*** Opening of Provided material ***

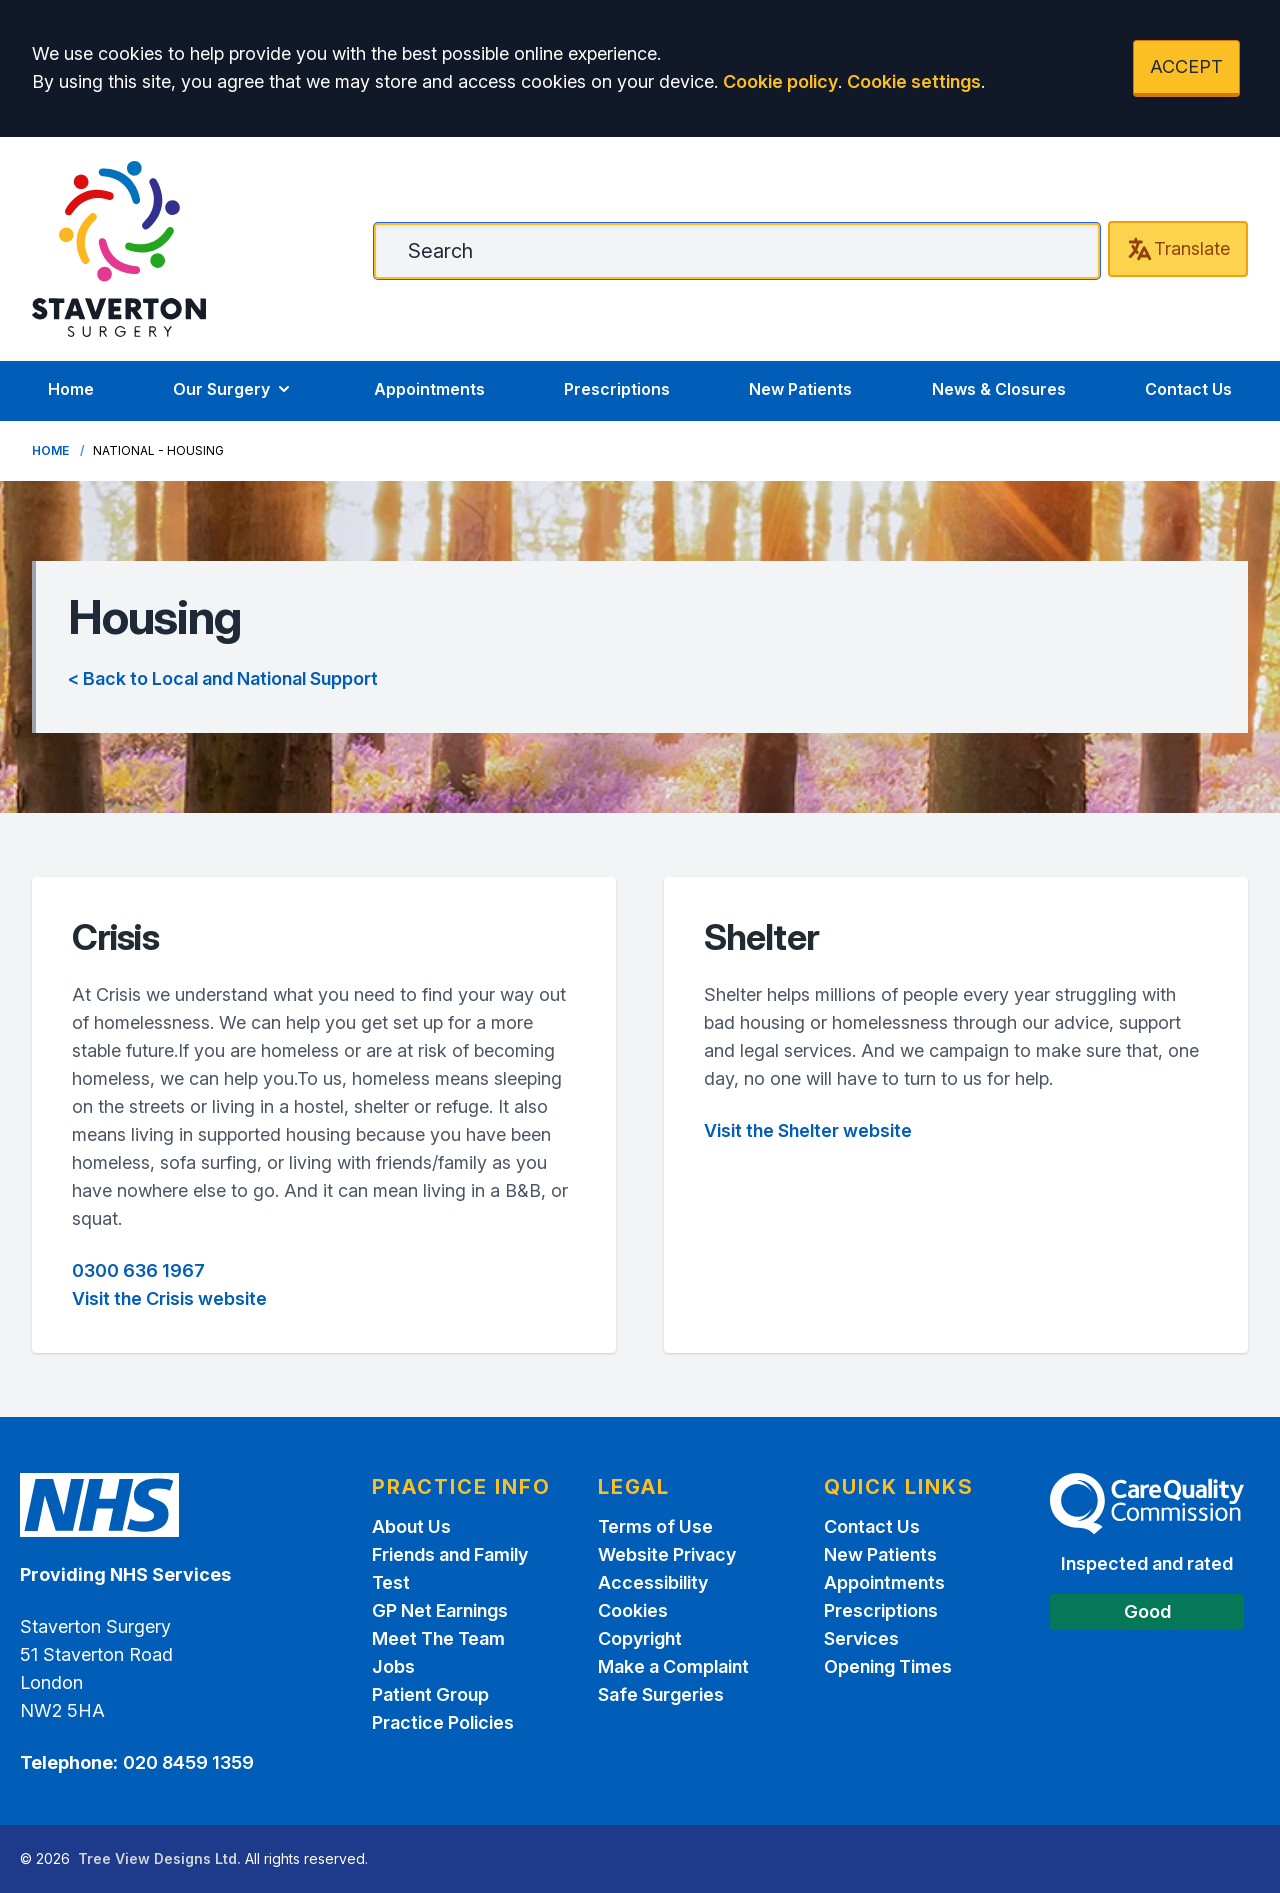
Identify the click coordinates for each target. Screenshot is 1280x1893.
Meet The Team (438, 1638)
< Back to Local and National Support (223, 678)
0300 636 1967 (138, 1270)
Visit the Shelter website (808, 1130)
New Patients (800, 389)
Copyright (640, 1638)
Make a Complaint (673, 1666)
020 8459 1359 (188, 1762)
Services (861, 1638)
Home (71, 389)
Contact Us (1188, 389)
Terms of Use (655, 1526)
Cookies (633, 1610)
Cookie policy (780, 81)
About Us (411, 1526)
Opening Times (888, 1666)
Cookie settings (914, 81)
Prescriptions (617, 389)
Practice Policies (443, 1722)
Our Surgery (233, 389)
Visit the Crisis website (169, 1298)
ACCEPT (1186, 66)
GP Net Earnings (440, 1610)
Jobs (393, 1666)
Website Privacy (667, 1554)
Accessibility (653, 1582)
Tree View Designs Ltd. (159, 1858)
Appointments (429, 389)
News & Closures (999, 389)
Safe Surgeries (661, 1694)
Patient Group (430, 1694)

*** Close of Provided material ***
*** Opening of Provided material ***

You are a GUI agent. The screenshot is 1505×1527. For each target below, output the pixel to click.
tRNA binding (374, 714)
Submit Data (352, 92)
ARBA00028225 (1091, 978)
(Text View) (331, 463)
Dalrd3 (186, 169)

*** Close of Provided material ***

* _Aim of the task_
Take the records above and return, word for word, only the lines that fall from the line with "Terms of Use (655, 1526)" to the line with "Patient Group (430, 1694)", both of them included.

* _Answer to this task_
Terms of Use (655, 1526)
Cookies (633, 1610)
Cookie policy (780, 81)
About Us (411, 1526)
Opening Times (888, 1666)
Cookie settings (914, 81)
Prescriptions (617, 389)
Practice Policies (443, 1722)
Our Surgery (233, 389)
Visit the Crisis website (169, 1298)
ACCEPT (1186, 66)
GP Net Earnings (440, 1610)
Jobs (393, 1666)
Website Privacy (667, 1554)
Accessibility (653, 1582)
Tree View Designs Ltd. (159, 1858)
Appointments (429, 389)
News & Closures (999, 389)
Safe Surgeries (661, 1694)
Patient Group (430, 1694)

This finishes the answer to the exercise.